Priya Ahluwalia is addressing the fashion industry’s wasteful approach to production and consumption with her debut collection

 
 
 
 
 
 
 
 
 
 
 
 
 
 
 
 
 
 
 
 
 
 
 
 
 
 

“I don’t want to add to fashion’s footprint,” says menswear designer Priya Ahluwalia. The young talent is dedicated to using her sustainable label, Ahluwalia Studio, to make a comment about over consumption of clothing, while taking personal inspiration from her duel Nigerian and Indian heritage.

Ahluwalia was born and raised in South West London and first studied fashion at UCA, after which she worked at Ivy Park and Wales Bonner before going on to do her MA at the University of Westminster. It was here that she was set a project that started her thinking about how harmful the industry can be to the environment. “The task was ‘Imagine it is 2043, the world has been depleted by the crippling impact humans have enforced. What would you design?’” She didn’t have to imagine.

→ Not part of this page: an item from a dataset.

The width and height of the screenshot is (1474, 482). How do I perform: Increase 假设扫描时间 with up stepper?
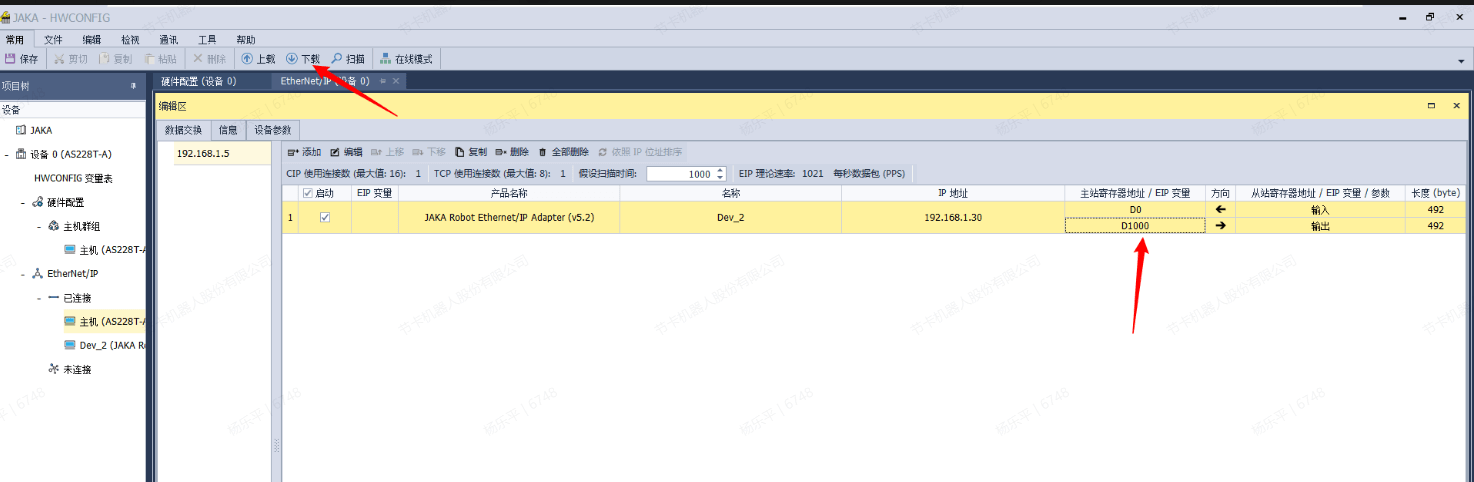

Instead she went to visit her father in Lagos where she discovered the markets where large charities off-load huge amounts of second hand clothing. “I was like, ‘Hang on, what is going on and what can I do to make a change?’”

She then did some research into this flow of fashion and next travelled to Panipat in India where she visited a global centre for recycling. Again she was confronted by mountains of surplus garments. “I received so much love and hospitality from everyone out there but what I saw, I couldn’t forget,” she recalls. “I’d never seen anything like it, so that’s when I knew I was going to take this issue on.”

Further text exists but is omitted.